== Segment start ==
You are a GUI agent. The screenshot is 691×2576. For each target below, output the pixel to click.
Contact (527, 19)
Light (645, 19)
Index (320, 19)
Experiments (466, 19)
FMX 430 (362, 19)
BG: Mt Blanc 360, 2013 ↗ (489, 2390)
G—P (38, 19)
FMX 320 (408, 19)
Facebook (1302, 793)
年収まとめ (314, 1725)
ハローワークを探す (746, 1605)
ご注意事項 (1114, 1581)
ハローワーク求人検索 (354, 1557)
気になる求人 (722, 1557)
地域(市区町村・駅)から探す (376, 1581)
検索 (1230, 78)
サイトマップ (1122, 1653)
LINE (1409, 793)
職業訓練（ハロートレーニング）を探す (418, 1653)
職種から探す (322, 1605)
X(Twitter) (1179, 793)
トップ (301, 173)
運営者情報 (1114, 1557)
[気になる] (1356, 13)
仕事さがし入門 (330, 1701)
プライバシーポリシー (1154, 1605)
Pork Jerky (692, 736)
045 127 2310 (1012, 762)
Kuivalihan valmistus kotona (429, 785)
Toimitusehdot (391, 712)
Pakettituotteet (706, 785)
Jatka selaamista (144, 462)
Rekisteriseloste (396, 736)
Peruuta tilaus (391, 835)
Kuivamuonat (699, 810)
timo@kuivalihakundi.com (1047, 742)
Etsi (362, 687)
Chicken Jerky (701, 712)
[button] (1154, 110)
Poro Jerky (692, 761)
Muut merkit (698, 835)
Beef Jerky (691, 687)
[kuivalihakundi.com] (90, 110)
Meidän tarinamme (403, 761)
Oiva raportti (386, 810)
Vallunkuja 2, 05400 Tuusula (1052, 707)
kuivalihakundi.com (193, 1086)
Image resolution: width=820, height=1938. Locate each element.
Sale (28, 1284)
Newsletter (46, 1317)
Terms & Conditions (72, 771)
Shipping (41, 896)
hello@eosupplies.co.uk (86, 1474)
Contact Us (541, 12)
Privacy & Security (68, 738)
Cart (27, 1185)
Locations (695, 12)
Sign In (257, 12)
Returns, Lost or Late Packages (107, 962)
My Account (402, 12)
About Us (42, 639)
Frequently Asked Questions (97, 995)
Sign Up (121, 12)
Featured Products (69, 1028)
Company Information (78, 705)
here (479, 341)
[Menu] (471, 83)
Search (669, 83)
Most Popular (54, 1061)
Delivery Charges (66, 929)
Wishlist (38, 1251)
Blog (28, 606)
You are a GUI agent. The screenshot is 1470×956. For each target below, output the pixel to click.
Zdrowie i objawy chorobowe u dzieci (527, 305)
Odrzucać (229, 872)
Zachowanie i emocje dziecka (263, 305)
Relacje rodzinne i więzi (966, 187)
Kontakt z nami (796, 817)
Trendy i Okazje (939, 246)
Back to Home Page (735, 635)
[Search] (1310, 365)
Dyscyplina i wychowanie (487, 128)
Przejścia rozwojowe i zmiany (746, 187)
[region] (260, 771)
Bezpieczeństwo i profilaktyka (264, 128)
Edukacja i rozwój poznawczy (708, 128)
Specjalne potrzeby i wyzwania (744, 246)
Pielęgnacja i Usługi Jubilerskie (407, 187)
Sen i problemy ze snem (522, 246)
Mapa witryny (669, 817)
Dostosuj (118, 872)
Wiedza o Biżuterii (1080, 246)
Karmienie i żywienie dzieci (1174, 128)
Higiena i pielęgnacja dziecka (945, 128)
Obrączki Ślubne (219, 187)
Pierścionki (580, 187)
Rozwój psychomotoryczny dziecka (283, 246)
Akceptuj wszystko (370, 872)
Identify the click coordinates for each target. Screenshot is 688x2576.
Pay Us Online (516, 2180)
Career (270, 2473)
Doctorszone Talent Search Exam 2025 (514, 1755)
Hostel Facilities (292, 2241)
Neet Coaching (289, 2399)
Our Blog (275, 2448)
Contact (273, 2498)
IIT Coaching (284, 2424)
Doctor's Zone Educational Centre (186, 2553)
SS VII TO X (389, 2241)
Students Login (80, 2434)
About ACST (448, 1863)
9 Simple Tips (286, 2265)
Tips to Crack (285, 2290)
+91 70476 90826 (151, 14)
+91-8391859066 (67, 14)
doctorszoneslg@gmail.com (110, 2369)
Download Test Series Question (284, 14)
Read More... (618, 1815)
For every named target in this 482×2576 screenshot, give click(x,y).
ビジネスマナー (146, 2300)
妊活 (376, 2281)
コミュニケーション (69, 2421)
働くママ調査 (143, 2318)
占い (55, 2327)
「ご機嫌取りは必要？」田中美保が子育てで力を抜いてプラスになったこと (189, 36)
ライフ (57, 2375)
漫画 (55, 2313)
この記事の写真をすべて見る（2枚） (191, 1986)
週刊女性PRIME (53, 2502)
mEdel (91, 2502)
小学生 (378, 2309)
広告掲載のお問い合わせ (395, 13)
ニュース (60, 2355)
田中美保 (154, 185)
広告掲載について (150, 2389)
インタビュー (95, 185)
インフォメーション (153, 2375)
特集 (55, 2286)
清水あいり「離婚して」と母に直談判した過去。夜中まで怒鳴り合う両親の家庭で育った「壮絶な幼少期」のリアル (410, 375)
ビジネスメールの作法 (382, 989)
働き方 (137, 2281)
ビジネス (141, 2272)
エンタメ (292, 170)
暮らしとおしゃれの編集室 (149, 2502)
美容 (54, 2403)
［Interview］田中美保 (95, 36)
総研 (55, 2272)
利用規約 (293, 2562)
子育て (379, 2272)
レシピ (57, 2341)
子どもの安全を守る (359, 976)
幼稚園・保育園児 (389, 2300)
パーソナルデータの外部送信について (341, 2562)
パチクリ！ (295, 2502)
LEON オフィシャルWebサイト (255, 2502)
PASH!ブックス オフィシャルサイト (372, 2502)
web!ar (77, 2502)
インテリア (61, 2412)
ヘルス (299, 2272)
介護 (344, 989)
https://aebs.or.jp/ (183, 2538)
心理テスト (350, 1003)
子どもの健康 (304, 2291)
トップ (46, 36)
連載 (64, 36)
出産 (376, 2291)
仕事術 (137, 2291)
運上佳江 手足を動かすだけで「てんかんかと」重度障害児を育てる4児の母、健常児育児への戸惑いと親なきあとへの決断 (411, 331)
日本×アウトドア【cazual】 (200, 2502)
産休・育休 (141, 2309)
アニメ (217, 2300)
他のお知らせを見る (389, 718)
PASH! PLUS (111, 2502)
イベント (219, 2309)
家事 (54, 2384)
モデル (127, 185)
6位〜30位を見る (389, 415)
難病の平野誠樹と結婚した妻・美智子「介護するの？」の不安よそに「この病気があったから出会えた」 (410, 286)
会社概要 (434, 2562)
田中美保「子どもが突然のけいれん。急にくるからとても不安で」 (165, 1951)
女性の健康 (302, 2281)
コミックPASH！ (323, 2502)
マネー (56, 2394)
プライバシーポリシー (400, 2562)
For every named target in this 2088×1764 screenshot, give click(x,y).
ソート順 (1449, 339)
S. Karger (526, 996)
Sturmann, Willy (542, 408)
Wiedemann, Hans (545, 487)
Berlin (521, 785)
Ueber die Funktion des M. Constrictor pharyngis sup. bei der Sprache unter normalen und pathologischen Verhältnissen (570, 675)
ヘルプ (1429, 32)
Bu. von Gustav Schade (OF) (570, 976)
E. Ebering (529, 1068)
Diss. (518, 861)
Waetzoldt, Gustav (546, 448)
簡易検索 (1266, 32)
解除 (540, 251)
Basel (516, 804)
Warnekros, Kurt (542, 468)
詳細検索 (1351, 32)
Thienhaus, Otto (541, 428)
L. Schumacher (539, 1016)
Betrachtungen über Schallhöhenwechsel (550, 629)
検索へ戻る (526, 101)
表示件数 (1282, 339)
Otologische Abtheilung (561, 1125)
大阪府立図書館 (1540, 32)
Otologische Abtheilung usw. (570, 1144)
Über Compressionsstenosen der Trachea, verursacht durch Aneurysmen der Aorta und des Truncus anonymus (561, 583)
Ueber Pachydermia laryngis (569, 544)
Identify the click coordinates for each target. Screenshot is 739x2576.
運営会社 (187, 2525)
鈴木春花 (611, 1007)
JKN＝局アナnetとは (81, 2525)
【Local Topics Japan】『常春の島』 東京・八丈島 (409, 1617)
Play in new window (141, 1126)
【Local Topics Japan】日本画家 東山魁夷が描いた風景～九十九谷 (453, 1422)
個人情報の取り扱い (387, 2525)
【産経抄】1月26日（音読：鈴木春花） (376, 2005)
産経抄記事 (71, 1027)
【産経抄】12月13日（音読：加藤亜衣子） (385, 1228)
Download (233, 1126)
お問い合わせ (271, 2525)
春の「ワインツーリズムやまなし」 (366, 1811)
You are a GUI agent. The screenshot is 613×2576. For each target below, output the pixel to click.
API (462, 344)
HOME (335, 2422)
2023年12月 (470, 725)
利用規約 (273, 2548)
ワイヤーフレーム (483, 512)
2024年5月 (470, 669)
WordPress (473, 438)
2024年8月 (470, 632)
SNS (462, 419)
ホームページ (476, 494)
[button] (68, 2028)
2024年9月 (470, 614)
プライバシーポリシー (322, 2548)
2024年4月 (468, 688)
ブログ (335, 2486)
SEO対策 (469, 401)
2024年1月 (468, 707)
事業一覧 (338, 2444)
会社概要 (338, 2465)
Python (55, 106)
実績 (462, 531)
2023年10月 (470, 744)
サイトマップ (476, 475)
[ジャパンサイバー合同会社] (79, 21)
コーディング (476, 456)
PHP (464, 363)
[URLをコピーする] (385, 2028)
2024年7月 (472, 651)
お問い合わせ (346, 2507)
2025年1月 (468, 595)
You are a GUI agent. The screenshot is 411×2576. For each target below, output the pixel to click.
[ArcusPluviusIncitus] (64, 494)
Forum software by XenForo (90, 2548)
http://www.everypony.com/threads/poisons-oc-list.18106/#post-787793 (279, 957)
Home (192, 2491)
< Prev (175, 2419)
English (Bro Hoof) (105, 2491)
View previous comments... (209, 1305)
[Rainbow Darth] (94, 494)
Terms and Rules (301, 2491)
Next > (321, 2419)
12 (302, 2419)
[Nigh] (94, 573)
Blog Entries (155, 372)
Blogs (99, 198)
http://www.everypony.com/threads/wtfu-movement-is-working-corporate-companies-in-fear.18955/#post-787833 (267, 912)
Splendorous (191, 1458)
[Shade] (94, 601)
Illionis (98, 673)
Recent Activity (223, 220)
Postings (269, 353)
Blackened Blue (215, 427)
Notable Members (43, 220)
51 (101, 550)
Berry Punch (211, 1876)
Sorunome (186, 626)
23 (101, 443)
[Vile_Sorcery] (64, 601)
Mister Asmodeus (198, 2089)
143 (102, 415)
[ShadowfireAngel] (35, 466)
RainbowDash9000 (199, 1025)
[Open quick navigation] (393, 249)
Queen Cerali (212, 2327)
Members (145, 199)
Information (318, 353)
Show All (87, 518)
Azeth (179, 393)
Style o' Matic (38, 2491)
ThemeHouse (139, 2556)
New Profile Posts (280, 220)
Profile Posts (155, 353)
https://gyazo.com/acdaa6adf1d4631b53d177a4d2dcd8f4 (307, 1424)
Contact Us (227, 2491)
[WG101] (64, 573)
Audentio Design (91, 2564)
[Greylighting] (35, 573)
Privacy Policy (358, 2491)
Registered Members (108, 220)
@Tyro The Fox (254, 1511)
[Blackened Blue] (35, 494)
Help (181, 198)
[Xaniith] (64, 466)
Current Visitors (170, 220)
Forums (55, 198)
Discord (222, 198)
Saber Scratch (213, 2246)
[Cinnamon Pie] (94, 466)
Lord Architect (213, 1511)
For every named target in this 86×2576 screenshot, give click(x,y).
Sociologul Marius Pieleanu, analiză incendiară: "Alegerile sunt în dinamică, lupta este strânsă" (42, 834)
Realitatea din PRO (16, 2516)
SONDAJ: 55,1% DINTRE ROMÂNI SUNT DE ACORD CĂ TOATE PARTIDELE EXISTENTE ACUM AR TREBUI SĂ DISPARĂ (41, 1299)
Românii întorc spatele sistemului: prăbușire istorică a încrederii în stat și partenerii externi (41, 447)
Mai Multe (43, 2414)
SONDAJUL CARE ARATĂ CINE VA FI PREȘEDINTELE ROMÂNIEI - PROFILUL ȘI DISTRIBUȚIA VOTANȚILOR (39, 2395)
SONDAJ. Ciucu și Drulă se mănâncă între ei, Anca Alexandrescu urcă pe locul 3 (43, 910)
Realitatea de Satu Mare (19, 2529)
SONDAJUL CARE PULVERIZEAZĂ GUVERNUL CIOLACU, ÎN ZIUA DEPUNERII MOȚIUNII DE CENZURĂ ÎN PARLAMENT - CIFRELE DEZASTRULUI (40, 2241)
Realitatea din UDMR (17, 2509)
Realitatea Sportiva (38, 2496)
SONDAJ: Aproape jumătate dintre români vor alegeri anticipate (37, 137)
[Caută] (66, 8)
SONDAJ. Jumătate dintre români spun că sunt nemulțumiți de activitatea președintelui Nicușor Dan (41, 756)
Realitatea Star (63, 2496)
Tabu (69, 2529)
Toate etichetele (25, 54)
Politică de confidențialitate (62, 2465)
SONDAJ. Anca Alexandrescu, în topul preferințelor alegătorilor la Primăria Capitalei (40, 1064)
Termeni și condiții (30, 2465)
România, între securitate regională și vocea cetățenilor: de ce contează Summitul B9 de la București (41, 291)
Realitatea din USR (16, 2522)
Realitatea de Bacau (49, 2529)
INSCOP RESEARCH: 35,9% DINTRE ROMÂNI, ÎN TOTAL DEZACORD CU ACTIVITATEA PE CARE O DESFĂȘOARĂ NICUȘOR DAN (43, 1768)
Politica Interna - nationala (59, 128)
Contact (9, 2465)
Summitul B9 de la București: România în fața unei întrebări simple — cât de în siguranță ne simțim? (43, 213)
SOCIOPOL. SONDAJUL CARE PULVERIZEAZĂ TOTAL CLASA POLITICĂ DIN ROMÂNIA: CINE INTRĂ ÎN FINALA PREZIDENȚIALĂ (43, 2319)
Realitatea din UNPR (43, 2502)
== Segment end ==
What is required:
Reproduce only this range: the first line of the data above through the line with "Zachowanie i emocje dziecka (263, 305)", both included, exactly as written.

Exercise result:
You are a GUI agent. The screenshot is 691×2576. For each target below, output the pixel to click.
Contact (527, 19)
Light (645, 19)
Index (320, 19)
Experiments (466, 19)
FMX 430 (362, 19)
BG: Mt Blanc 360, 2013 ↗ (489, 2390)
G—P (38, 19)
FMX 320 (408, 19)
Facebook (1302, 793)
年収まとめ (314, 1725)
ハローワークを探す (746, 1605)
ご注意事項 (1114, 1581)
ハローワーク求人検索 (354, 1557)
気になる求人 (722, 1557)
地域(市区町村・駅)から探す (376, 1581)
検索 (1230, 78)
サイトマップ (1122, 1653)
LINE (1409, 793)
職業訓練（ハロートレーニング）を探す (418, 1653)
職種から探す (322, 1605)
X(Twitter) (1179, 793)
トップ (301, 173)
運営者情報 (1114, 1557)
[気になる] (1356, 13)
仕事さがし入門 (330, 1701)
プライバシーポリシー (1154, 1605)
Pork Jerky (692, 736)
045 127 2310 (1012, 762)
Kuivalihan valmistus kotona (429, 785)
Toimitusehdot (391, 712)
Pakettituotteet (706, 785)
Jatka selaamista (144, 462)
Rekisteriseloste (396, 736)
Peruuta tilaus (391, 835)
Kuivamuonat (699, 810)
timo@kuivalihakundi.com (1047, 742)
Etsi (362, 687)
Chicken Jerky (701, 712)
[button] (1154, 110)
Poro Jerky (692, 761)
Muut merkit (698, 835)
Beef Jerky (691, 687)
[kuivalihakundi.com] (90, 110)
Meidän tarinamme (403, 761)
Oiva raportti (386, 810)
Vallunkuja 2, 05400 Tuusula (1052, 707)
kuivalihakundi.com (193, 1086)
Image resolution: width=820, height=1938. Locate each element.
Sale (28, 1284)
Newsletter (46, 1317)
Terms & Conditions (72, 771)
Shipping (41, 896)
hello@eosupplies.co.uk (86, 1474)
Contact Us (541, 12)
Privacy & Security (68, 738)
Cart (27, 1185)
Locations (695, 12)
Sign In (257, 12)
Returns, Lost or Late Packages (107, 962)
My Account (402, 12)
About Us (42, 639)
Frequently Asked Questions (97, 995)
Sign Up (121, 12)
Featured Products (69, 1028)
Company Information (78, 705)
here (479, 341)
[Menu] (471, 83)
Search (669, 83)
Most Popular (54, 1061)
Delivery Charges (66, 929)
Wishlist (38, 1251)
Blog (28, 606)
You are a GUI agent. The screenshot is 1470×956. For each target below, output the pixel to click.
Zdrowie i objawy chorobowe u dzieci (527, 305)
Odrzucać (229, 872)
Zachowanie i emocje dziecka (263, 305)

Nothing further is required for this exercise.